Honey is a super energy food giving almost four times more energy than refined sugar. One tablespoon of honey gives 64 calories compared to only 16 calories from the same quantity of refined sugar. Refined sugar is not just “empty calories food,” it also depletes key nutrients in the body. Refined sugar does not contain even a trace of calcium or iron, compared to honey that contains 6.7 per cent calcium and 1.2 per cent iron. In addition, numerous minerals needed by the human body in very small amounts to keep the body in mineral balance are in honey in about the right quantity to serve the needs of the normal individual. This is why many people replace refined sugar with honey -“the nectar of God” and healthful sweetener loaded with vitamins, minerals, acids, antioxidants and enzymes.

Honey and refined sugar have different chemistry. Refined sugar is 100 per cent sucrose, which needs to be broken into glucose (blood sugar) with the help of insulin to facilitate its assimilation by the body cells. In contrast, honey has three main sugars-fructose 38 per cent, glucose 31 per cent and sucrose 1 per cent. More importantly, the sugars in honey are pre-digested, and if taking in the right quantity, it does not require the services of insulin to be absorbed into the cells to generate heat and energy.

Honey is ever adored and relished across the world. Even in the US that boasts of hi-tech medical facilities and world class hospitals, a group of medical doctors operating under the aegis of Committee for Promotion of Honey and Health is educating the American public about the goodness and health benefits of honey.

An experiment to compare the benefits of honey and sugar was carried out at the Cornell University, New York in the 1930s. One group of premature babies was given a honey-based formula and the other was given a sugar-based formula. The growth and vital signs of both groups were taken and the honey- fed group surpassed the sugar group in all categories.
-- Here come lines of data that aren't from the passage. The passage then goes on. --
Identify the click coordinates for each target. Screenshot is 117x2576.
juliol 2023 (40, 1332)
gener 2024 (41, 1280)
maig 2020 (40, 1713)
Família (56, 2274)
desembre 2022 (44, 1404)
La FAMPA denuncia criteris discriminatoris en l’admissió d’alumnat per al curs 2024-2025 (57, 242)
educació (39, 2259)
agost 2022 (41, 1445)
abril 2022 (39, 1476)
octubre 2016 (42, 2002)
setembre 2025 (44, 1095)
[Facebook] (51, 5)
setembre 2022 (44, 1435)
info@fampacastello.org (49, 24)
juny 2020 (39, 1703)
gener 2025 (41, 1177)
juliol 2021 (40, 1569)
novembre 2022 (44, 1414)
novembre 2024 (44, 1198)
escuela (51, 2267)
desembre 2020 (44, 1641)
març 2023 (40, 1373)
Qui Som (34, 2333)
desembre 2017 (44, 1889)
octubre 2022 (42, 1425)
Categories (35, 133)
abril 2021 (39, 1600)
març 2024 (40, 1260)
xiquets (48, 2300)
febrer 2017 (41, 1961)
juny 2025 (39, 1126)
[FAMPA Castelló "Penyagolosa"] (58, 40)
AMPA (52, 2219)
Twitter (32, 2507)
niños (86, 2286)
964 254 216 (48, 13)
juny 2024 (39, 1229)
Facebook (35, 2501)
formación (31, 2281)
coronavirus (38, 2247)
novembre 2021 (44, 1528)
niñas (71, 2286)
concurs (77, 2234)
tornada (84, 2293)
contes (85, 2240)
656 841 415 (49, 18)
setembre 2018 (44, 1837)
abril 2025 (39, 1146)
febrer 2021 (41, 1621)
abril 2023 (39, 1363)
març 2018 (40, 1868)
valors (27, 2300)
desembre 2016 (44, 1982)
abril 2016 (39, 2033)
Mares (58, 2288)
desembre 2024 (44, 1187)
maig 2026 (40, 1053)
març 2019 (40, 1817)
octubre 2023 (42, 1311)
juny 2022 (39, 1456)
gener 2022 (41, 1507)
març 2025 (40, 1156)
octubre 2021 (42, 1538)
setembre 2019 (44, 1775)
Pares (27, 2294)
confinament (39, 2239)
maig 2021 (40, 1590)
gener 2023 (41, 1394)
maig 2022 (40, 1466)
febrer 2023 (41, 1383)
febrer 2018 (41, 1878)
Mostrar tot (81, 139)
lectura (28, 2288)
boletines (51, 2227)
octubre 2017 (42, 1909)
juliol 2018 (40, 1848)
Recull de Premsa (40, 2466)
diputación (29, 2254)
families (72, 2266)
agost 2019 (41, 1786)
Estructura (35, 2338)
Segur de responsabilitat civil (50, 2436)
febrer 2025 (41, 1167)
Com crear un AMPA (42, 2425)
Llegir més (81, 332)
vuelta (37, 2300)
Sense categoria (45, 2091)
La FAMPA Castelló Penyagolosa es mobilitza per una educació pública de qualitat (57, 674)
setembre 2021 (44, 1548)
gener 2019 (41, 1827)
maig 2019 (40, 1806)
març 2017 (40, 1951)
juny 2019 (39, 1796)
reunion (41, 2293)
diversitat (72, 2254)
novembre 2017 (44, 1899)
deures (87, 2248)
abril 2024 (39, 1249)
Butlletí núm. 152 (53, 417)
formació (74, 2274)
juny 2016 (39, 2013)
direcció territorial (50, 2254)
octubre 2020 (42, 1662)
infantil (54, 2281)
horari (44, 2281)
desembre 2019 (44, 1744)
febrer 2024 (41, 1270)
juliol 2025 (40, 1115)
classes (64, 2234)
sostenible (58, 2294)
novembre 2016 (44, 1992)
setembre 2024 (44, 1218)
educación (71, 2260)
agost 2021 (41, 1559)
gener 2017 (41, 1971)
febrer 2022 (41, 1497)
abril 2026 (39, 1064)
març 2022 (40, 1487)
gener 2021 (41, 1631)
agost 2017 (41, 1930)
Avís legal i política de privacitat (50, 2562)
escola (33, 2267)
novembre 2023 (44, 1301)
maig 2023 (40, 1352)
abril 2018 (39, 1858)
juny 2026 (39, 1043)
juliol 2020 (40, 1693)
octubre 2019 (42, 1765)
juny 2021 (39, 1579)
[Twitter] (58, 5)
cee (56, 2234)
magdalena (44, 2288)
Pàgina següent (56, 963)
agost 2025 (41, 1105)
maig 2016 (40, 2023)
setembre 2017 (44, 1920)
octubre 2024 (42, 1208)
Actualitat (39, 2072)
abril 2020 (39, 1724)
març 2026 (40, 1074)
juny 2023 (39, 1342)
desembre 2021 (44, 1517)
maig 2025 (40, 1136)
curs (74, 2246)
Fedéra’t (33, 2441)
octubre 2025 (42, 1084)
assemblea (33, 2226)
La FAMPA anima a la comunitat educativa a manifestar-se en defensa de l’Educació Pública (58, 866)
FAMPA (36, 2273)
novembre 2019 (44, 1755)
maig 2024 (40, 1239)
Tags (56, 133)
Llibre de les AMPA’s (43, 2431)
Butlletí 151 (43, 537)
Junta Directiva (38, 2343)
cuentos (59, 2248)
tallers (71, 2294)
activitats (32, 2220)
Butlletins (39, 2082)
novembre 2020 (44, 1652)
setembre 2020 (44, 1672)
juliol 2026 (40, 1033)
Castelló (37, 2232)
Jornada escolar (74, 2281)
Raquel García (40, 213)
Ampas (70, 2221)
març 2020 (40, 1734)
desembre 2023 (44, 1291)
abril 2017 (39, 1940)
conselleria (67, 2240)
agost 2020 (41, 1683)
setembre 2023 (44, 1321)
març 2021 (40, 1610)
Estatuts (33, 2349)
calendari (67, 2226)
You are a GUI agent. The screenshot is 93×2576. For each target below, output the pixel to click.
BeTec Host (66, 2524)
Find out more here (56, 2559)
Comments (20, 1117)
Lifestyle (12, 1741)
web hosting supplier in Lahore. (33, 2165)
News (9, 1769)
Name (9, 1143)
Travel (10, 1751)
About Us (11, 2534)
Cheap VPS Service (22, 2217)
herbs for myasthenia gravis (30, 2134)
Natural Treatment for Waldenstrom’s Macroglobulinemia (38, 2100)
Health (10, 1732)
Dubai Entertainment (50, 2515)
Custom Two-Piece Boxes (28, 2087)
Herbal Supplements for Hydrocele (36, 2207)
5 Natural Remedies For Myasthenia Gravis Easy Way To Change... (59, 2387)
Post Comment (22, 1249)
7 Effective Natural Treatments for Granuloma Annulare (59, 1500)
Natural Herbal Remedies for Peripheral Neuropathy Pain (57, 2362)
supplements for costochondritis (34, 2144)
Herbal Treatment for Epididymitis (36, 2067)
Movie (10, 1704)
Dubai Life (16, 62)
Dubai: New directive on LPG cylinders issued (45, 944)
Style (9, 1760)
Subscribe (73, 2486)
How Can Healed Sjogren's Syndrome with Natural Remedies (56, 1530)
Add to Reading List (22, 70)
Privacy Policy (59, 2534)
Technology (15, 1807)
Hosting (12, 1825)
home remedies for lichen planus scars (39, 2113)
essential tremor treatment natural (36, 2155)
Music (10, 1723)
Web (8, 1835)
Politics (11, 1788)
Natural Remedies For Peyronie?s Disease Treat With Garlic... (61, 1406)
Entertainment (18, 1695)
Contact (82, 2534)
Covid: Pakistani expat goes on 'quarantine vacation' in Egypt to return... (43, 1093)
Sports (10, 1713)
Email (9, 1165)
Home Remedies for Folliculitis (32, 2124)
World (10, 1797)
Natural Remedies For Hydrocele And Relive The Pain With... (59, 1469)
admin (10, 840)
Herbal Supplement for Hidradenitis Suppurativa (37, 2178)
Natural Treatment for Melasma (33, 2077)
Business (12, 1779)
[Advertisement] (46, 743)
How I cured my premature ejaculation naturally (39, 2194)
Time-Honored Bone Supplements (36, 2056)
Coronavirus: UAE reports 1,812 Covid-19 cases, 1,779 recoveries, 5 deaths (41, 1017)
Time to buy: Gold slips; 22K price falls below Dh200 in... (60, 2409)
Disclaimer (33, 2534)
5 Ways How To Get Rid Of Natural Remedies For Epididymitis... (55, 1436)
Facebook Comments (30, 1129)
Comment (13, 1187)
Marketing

Honey has been found to be of great value to infants especially as a supplement added to natural fruit juice. In the case of premature babies and infants at risk, honey improves weight gain, growth, hemoglobin formation, calcium retention, relief from constipation and diarrhoea. It has also been proved that children fed on honey rarely have colic because the potassium it supplies is vital for the rapid growth of a child’s body. Owing to the nature of its sugars, honey provides both a quick-energy release and a slow-energy release, which maintains the child’s blood glucose level, avoiding the swings and crashes one would see with processed sugar. Studies at the University of Minnesota, USA confirmed these observations and medical doctors there say honey should be more widely used to maintain the children’s health.
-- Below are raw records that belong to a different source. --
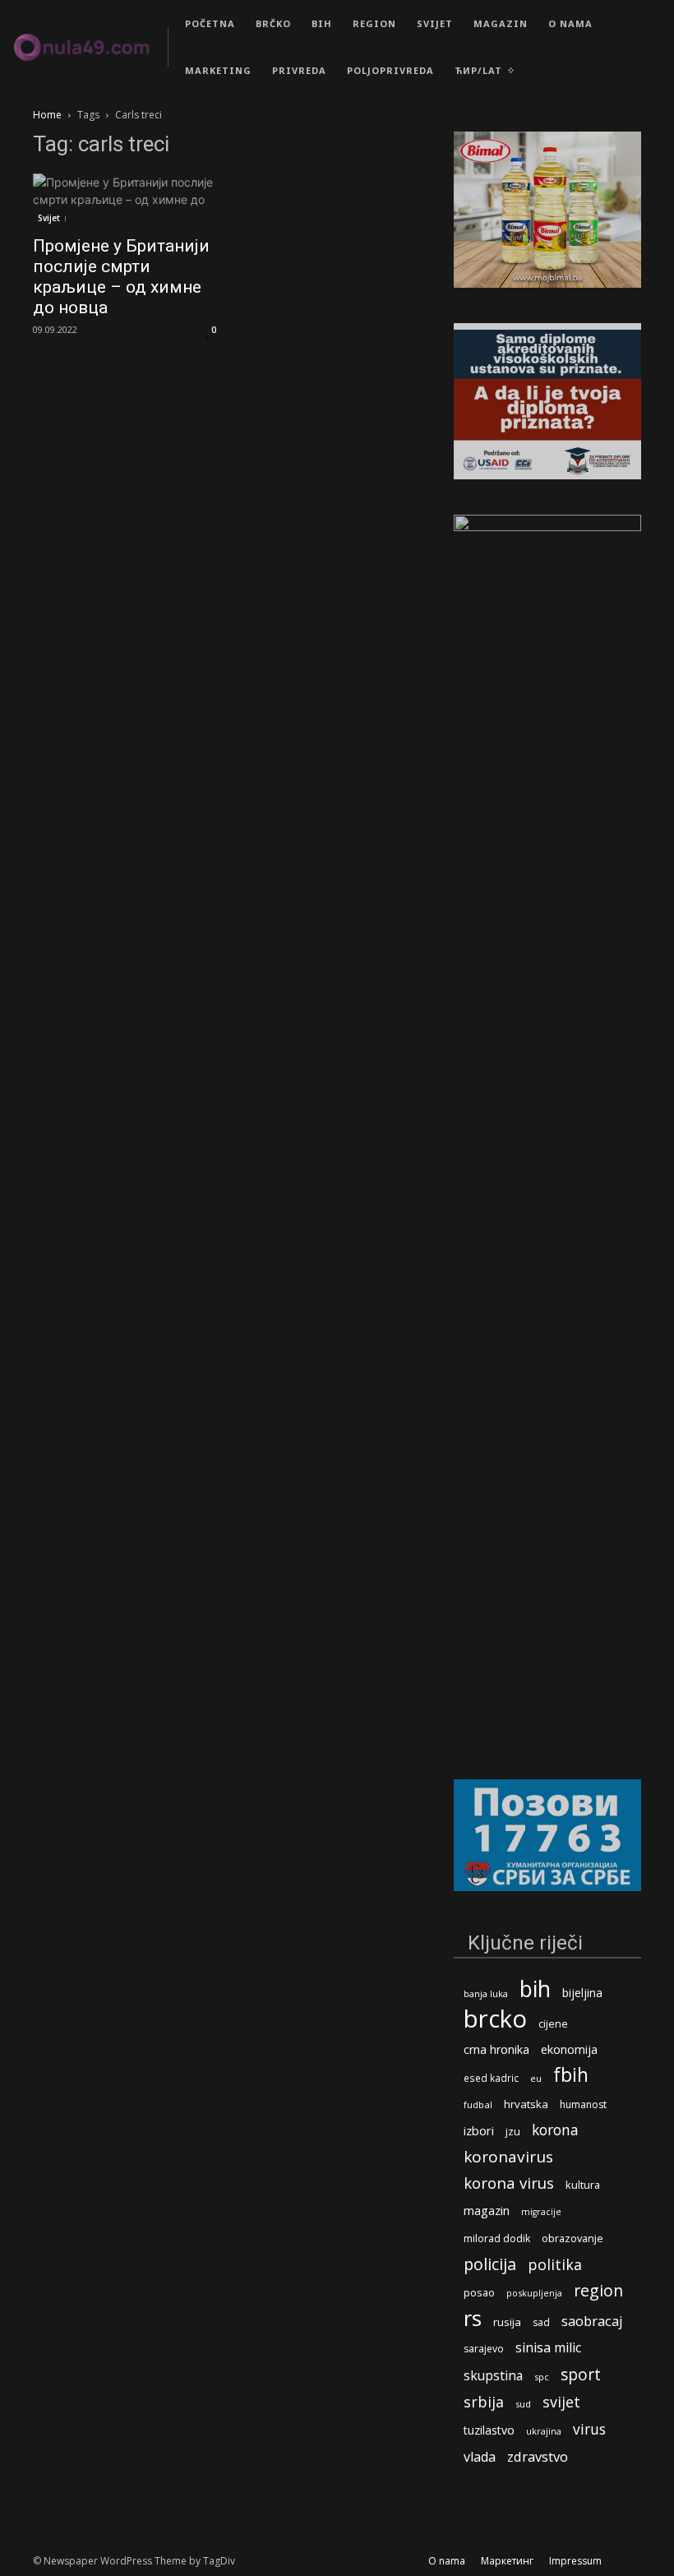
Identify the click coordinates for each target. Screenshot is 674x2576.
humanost (583, 2104)
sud (523, 2404)
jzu (512, 2132)
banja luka (486, 1993)
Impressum (575, 2561)
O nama (446, 2561)
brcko (495, 2019)
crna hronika (496, 2049)
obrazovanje (572, 2238)
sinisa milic (548, 2347)
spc (541, 2376)
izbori (479, 2131)
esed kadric (491, 2077)
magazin (487, 2210)
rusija (507, 2322)
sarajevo (484, 2349)
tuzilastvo (489, 2430)
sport (581, 2374)
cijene (553, 2024)
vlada (480, 2457)
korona (555, 2130)
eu (536, 2078)
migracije (541, 2212)
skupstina (493, 2375)
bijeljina (582, 1992)
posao (479, 2292)
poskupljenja (534, 2293)
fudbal (478, 2104)
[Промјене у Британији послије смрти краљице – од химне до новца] (126, 199)
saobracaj (592, 2320)
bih (535, 1988)
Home (47, 115)
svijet (561, 2402)
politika (555, 2264)
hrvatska (526, 2104)
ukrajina (543, 2431)
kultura (583, 2185)
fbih (571, 2074)
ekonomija (569, 2049)
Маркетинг (507, 2561)
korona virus (509, 2182)
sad (541, 2322)
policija (490, 2264)
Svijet (49, 218)
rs (473, 2318)
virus (589, 2429)
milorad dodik (497, 2238)
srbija (484, 2402)
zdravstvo (537, 2456)
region (598, 2290)
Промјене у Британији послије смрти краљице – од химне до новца (121, 276)
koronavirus (508, 2157)
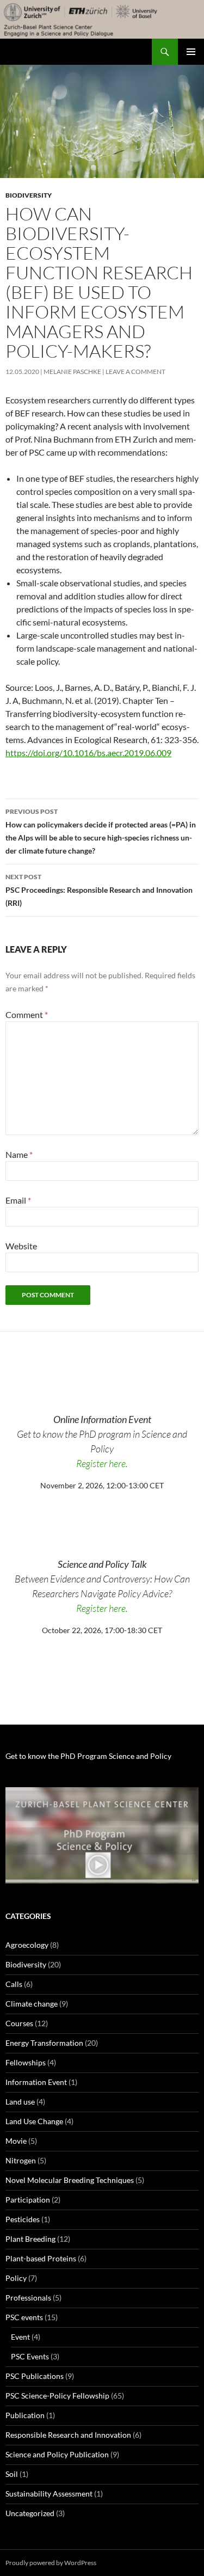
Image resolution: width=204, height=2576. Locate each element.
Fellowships (25, 2062)
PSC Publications (34, 2376)
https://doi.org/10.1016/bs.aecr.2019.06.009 (88, 752)
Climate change (31, 2003)
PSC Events (30, 2356)
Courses (19, 2023)
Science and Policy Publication (57, 2454)
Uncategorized (29, 2513)
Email (18, 1200)
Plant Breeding (30, 2238)
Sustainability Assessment (48, 2493)
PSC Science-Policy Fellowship (57, 2395)
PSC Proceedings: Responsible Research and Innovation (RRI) (99, 890)
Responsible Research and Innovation (68, 2434)
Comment (26, 1014)
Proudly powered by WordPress (50, 2563)
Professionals (28, 2297)
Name (19, 1154)
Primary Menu (191, 52)
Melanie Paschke (72, 371)
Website (21, 1246)
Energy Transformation (44, 2042)
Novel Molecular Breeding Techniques (69, 2180)
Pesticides (22, 2219)
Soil (11, 2474)
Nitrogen (20, 2160)
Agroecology (26, 1944)
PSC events (24, 2317)
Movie (16, 2140)
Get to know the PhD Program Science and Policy (88, 1756)
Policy (16, 2278)
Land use (20, 2101)
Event (20, 2336)
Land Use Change (34, 2121)
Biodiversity (28, 195)
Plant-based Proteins (40, 2258)
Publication (25, 2415)
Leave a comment (135, 371)
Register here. (102, 1463)
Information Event (36, 2082)
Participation (27, 2199)
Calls (13, 1984)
Refined sugar makes the body susceptible to other infections like dysentery and diarrhoea, which honey can clear with ease. The Honey Research Unit of the University of Waikato, New Zealand, found honey to be effective in treating bacterial gastroenteritis in infants. Used in place of glucose in an oral re-hydration fluid, it was found to be as effective as glucose in achieving re-hydration, while the antibacterial activities cleared the infection in bacterial diarrhoea.

In the United States, the government’s dietary guidelines for Americans also advise that refined sugar should be used in moderation to stem epidemic of obesity, which precipitates many killer diseases.

Interestingly, honey makes weight shedding a tea party. Do you want to know how to eat honey to stay slim?

For the wise, honey should be an inseparable part of daily menu. Whether you stir raw honey in herbal tea, natural fruit juice or take it in spoonful, it has got you covered against many life-threatening diseases.